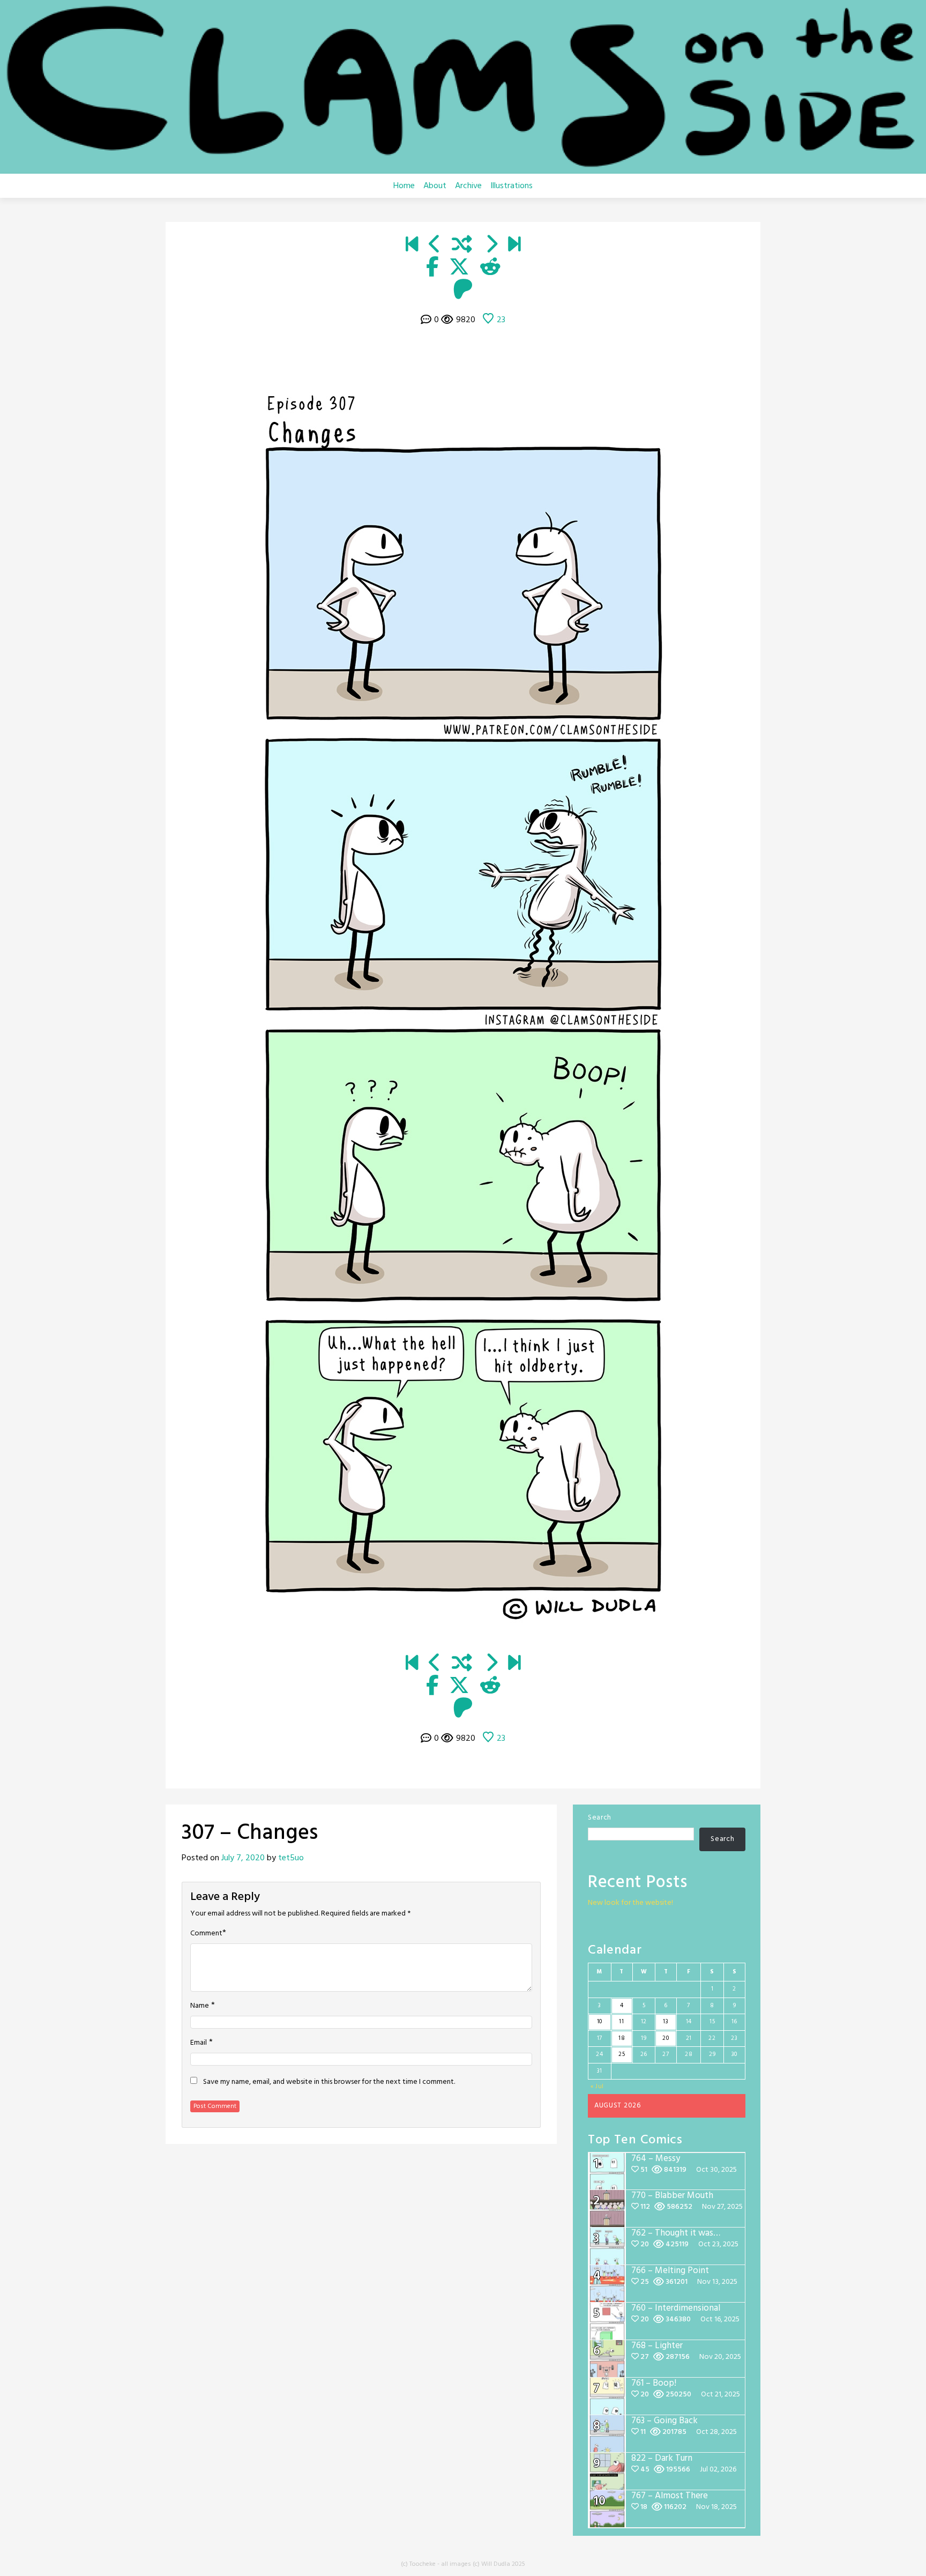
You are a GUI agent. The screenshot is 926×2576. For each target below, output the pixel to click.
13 (665, 2021)
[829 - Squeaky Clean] (514, 245)
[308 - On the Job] (491, 245)
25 (621, 2054)
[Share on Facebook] (432, 268)
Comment (206, 1933)
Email (198, 2043)
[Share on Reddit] (490, 268)
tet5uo (291, 1858)
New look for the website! (630, 1903)
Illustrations (511, 186)
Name (199, 2006)
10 (599, 2021)
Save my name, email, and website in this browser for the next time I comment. (329, 2082)
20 (665, 2038)
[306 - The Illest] (435, 245)
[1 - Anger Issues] (412, 245)
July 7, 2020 (243, 1858)
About (434, 186)
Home (404, 186)
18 (621, 2038)
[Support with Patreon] (463, 290)
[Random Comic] (462, 245)
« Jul (597, 2086)
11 (621, 2021)
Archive (468, 186)
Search (599, 1817)
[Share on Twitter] (459, 268)
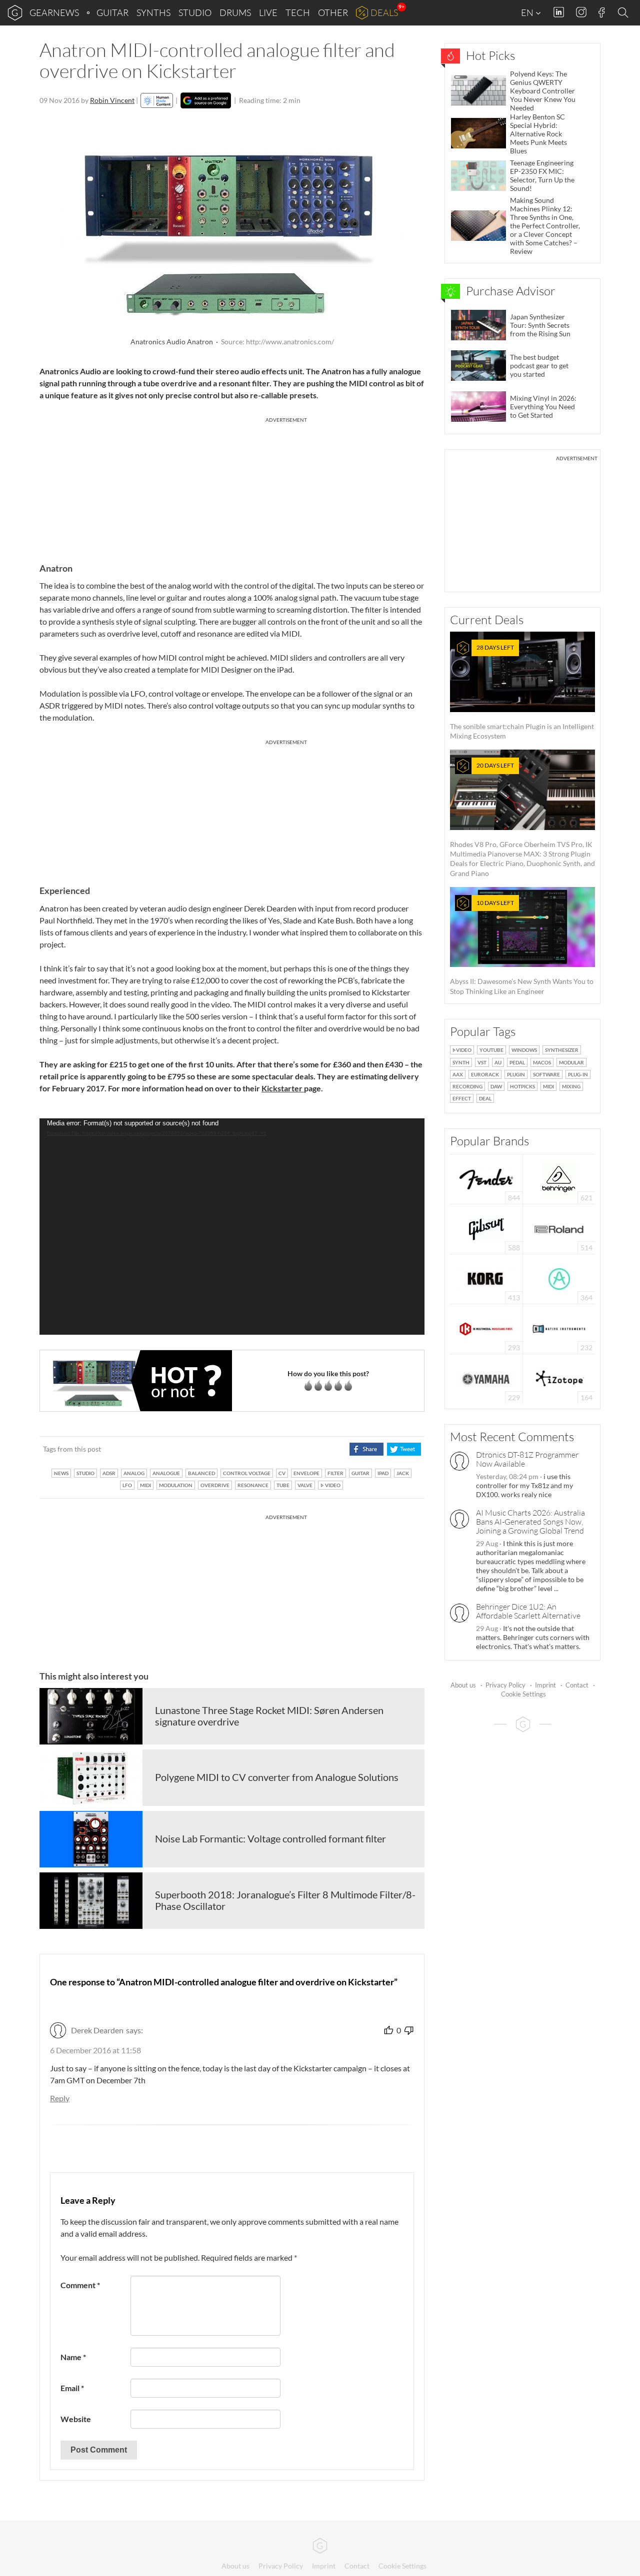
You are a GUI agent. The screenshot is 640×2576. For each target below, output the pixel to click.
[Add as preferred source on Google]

************

# [Aim]
Please rewrite all of the material above with "GUI agent" changed to "screen assistant" and nothing else altered, leaving the pictures out.

# [Written response]
You are a screen assistant. The screenshot is 926×2576. For each target below, output the pixel to click.
13 (665, 2021)
[829 - Squeaky Clean] (514, 245)
[308 - On the Job] (491, 245)
25 (621, 2054)
[Share on Facebook] (432, 268)
Comment (206, 1933)
Email (198, 2043)
[Share on Reddit] (490, 268)
tet5uo (291, 1858)
New look for the website! (630, 1903)
Illustrations (511, 186)
Name (199, 2006)
10 (599, 2021)
Save my name, email, and website in this browser for the next time I comment. (329, 2082)
20 (665, 2038)
[306 - The Illest] (435, 245)
[1 - Anger Issues] (412, 245)
July 7, 2020 (243, 1858)
About (434, 186)
Home (404, 186)
18 (621, 2038)
[Support with Patreon] (463, 290)
[Random Comic] (462, 245)
« Jul (597, 2086)
11 (621, 2021)
Archive (468, 186)
Search (599, 1817)
[Share on Twitter] (459, 268)
You are a screen assistant. The screenshot is 640×2576. For each target below, output the pixel to click.
[Add as preferred source on Google]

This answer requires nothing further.